I was participating in a Toastmasters Humorous Speech contest. Toastmasters is an organization that helps people improve their public speaking and leadership skills. (And it’s more fun that I would have imagined. )
A few weeks ago, I won at the area level…now it was time for the division contest.
I’d won the division a few years ago, so I knew it was possible.
I’d practiced and practiced, tweaking and improving. During the area contest I boggled my opening a little. So I paid special attention to getting the beginning right.
So I could do it in my sleep.
Meeting my fellow competitors did nothing to keep my hands from sweating and my stomach from churning. One person won the division last year. Another man had won in a prior year, and went on to win the district. This wasn’t going to be easy.
As I watched the former district champion speak, I thought to myself, “He’s going to win this.”
At that moment, he had a brain freeze. He paused. He scrunched up his face.
Then walked over the podium to consult his notes. He wasn’t going to win. Giving me an opportunity.
And what did I do with it? When it was my turn to speak, I nailed my opening two lines.
Then promptly jumped to the fourth paragraph.

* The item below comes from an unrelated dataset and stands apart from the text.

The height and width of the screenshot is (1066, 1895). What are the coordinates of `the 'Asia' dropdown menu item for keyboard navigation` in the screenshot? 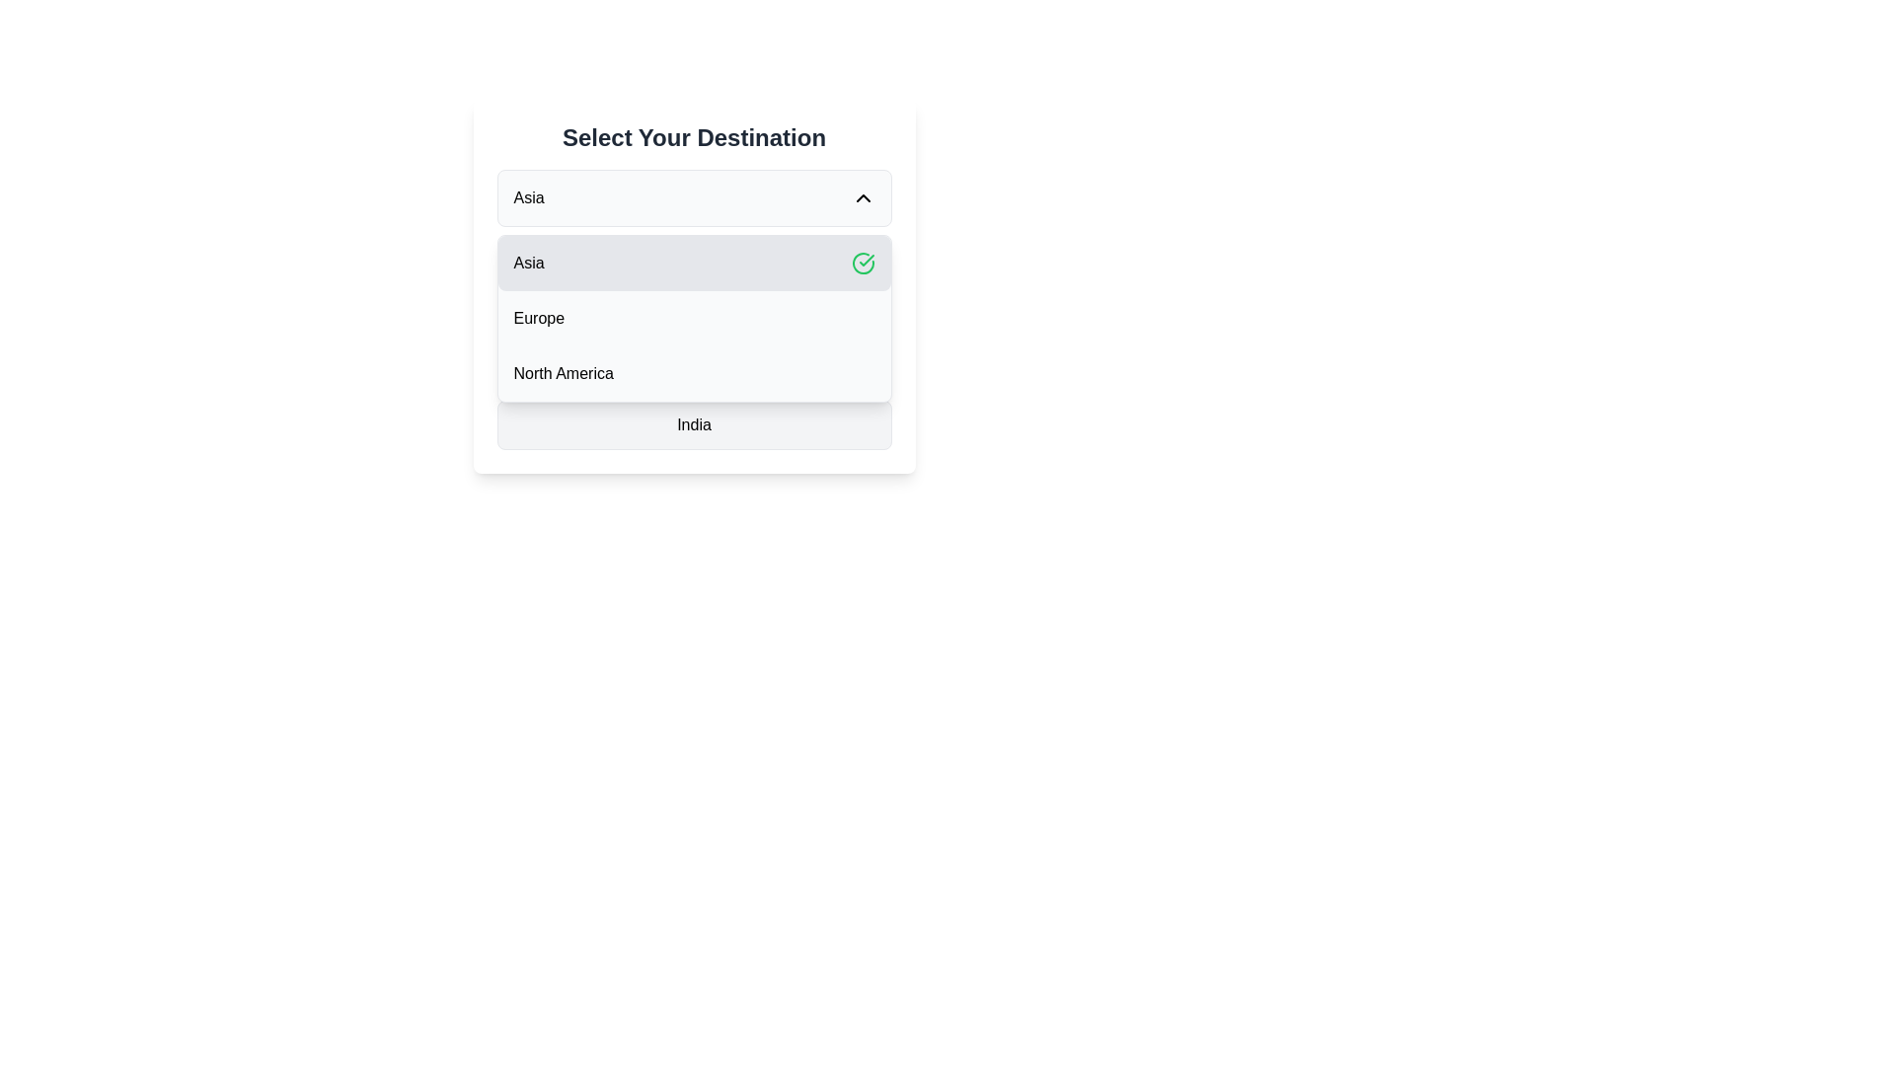 It's located at (694, 262).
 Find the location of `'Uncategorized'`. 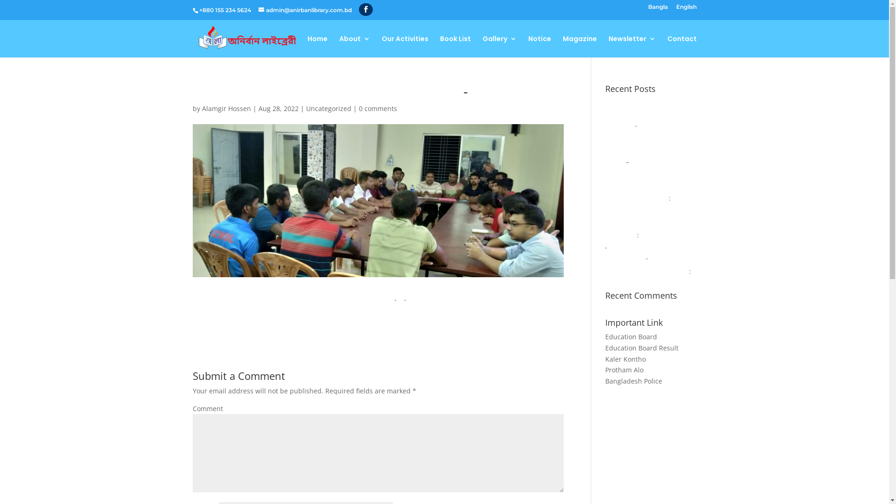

Now what? I pushed aside the feeling of despair and kept talking. Somehow, I managed to circle around and get myself sorted out. And finish strong.
Just good enough to walk away with a second-place trophy. Back in the role of the eternal bridesmaid, not the star of the show.
Disappointing. But an opportunity to consider what I learned.
Which is what we all should do when we don’t get the result we wanted. That’s the only way the outcome will be better next time.
Until at last, we achieve the victory we set out for in the first place.